Leandro Avalos BLACHA dans la ligne de mire

Leandro Avalos BLACHA est un auteur Argentin. Avec des influences diverses il retranscrit des ambiances à la Pulp Fiction à merveille !

La présentation commence avec son dernier ouvrage …

 

Côté cour

 

Un subtil mélange de science-fiction, d’anticipation et de réalité. L’Argentine nous propose ici un roman qui fait peur, qui fait mal et qui fait réfléchir.

cote cour

Côté cour c’est quelques petites nouvelles, si on pet appeler cela ainsi, qui se coupent les unes les autres et se complétent.

Imaginez un monde dirigé par un opérateur téléphonique. On l’appelle ici Phonemark. Mais attention, ils ne sont pas commode.

On propose aux habitants d’une petite bourgade de garder chez eux quelques prisonniers contre une somme alléchante. Evidement, nous allons en suivre quelques uns. Mais les habitants sont pleins d’amertumes et de sadisme  On retrouve ainsi un prisonnier qui arrivera a devenir l’amant de notre héroïne, une famille qui organise des combats clandestins entre les prisonniers et des animaux sauvages ou dressés pour tuer, un savant un peu fou qui réduit des têtes pour les offrir à des enragées qui s’accumulent dans sa cage… Et une poupée perdue sur un toit qui fait office de déchéterie va prendre vie miraculeusement grâce à un faisceau lumineux envoyé par Phonemark.
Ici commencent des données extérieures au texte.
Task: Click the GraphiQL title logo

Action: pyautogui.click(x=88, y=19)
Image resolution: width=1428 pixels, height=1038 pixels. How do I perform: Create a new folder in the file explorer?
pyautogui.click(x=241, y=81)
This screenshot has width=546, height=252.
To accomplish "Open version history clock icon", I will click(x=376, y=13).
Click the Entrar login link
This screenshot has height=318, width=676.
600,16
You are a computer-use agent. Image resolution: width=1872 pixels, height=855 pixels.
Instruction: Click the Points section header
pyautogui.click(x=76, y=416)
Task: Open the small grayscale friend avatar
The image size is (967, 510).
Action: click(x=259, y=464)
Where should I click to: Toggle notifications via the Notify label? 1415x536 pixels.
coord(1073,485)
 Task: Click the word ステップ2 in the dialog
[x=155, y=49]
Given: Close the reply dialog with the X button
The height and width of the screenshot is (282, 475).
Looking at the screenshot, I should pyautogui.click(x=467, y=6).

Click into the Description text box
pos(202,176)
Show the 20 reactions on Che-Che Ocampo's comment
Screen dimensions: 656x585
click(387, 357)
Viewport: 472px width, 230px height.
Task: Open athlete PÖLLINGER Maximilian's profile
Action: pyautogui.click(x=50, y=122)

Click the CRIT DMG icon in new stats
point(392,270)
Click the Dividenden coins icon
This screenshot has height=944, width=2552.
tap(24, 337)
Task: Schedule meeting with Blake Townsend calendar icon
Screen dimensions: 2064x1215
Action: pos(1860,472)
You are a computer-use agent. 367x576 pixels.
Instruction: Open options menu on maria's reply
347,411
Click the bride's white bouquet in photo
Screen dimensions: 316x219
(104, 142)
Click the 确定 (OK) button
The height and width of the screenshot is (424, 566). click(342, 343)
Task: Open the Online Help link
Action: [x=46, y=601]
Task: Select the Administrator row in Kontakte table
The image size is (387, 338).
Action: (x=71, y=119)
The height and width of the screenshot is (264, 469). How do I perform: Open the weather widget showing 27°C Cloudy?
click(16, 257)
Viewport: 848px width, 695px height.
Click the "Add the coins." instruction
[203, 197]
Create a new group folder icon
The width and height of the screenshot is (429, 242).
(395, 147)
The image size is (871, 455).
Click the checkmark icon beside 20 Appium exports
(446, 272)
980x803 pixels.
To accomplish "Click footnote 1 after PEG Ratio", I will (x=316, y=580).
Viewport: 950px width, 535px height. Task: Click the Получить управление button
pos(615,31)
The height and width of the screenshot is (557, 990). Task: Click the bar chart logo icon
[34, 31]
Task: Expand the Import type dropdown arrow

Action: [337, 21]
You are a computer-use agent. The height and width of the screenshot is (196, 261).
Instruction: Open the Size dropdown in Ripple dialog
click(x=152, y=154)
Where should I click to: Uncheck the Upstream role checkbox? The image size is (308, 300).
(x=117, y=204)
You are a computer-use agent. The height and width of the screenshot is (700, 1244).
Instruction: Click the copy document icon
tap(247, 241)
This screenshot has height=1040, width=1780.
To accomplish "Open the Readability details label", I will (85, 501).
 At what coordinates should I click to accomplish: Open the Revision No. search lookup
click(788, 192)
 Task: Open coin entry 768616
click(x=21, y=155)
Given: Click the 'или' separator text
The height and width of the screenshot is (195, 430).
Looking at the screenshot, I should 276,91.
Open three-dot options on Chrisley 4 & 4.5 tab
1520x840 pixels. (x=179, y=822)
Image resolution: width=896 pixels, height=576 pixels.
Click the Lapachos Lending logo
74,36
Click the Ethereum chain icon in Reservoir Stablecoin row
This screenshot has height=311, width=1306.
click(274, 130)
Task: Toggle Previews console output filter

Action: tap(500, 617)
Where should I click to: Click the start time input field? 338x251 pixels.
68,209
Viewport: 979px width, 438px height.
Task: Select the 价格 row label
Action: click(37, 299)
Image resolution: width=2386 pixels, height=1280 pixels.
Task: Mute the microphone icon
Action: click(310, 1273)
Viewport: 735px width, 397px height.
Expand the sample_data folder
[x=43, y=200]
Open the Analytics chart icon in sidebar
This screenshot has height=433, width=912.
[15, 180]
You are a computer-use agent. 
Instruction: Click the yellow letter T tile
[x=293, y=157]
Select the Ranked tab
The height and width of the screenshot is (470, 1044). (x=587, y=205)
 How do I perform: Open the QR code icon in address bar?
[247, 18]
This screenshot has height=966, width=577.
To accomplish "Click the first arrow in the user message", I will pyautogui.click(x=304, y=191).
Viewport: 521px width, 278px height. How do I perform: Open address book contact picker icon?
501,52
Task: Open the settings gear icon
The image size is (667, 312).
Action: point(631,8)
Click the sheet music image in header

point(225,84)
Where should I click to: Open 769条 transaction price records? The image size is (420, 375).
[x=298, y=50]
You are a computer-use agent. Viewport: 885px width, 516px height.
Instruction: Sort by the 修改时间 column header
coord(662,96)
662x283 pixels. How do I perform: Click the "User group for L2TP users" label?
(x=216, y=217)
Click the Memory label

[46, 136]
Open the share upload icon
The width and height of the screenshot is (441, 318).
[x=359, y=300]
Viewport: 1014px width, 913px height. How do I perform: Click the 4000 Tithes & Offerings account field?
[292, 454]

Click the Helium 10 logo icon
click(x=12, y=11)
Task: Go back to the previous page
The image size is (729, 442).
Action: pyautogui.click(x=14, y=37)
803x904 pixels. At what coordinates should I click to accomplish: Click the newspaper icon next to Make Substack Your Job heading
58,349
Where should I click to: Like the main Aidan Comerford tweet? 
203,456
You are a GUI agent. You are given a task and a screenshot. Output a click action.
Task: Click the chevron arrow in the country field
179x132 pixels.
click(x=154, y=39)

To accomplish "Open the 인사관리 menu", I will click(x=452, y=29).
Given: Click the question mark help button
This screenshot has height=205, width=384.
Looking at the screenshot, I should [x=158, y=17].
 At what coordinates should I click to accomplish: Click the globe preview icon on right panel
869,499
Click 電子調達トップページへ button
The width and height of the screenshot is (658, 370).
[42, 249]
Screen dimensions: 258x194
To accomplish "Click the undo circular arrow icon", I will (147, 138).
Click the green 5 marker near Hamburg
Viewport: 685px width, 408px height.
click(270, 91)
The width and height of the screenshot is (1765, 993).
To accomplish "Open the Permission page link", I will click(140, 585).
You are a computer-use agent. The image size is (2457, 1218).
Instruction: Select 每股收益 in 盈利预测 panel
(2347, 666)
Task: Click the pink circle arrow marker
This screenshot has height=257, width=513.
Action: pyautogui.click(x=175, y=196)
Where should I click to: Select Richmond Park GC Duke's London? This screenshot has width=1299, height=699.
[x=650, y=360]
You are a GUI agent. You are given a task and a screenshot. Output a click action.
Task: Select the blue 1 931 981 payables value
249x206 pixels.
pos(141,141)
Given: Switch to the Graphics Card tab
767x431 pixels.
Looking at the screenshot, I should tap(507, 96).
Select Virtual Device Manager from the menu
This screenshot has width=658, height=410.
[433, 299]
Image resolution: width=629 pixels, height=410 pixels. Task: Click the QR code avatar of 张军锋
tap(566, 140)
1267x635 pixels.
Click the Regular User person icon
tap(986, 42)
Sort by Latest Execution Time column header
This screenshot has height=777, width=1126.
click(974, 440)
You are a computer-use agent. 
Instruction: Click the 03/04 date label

Terrible entreprise que celle-ci, comme vous l’aurez compris. Et tout le monde la craint. On organise des assemblées discrète pour gagner un peu plus d’argent face à des spectacles cruels, ou, à l’inverse, magnifiques.

Le roman s’articule autour d’un axe monétaire qui fait tourner le monde. Le petit quartier est chamboulé par des grands-mères qui tirent à la carabine, et le lecteur est à moitié perplexe et à moitié perdu dans cet univers plus qu’inhabituel.

C’est une découverte pour moi que cette poésie argentine, une belle découverte. L’auteur a déjà écrit un roman qui met en scène un zombie punk qui cherche à bouffer des gens et boire de la bière. Ca fera sûrement parti de mes prochaines lectures.

L’auteur nous propose en fin de livre une bande son pour accompagner la lecture avec des artistes comme Portishead, Patti Smith, Queen, ou encore Paul Mc Cartney. Ca vous donne une idée de l’univers dans lequel vous vous apprêtez à pénétrer.

En attendant, j’espère avoir alléché votre curiosité. Quelques passages sont un peu trash et dérangent réellement le lecteur. Mais c’est ce qui fait la loi de la nature humaine. Allons au bout de l’horreur pour bander.

 

 

Allez, on continue maintenant avec son premier roman. Pourquoi ne pas prendre les ouvrages dans l’ordre ? Parce que je ne les ais pas lu dans l’ordre !

 

Donc son premier ouvrage s’appelle…

 

Berazachussetts

Le roman commence avec quatre femmes qui se promènent tranquillement dans la nature jusqu’à ce qu’elles aperçoivent sur le bas côté une autre femme, nue, endormie et sale. C’est alors qu’on comprend qu’on arrive dans un roman pas comme les autres…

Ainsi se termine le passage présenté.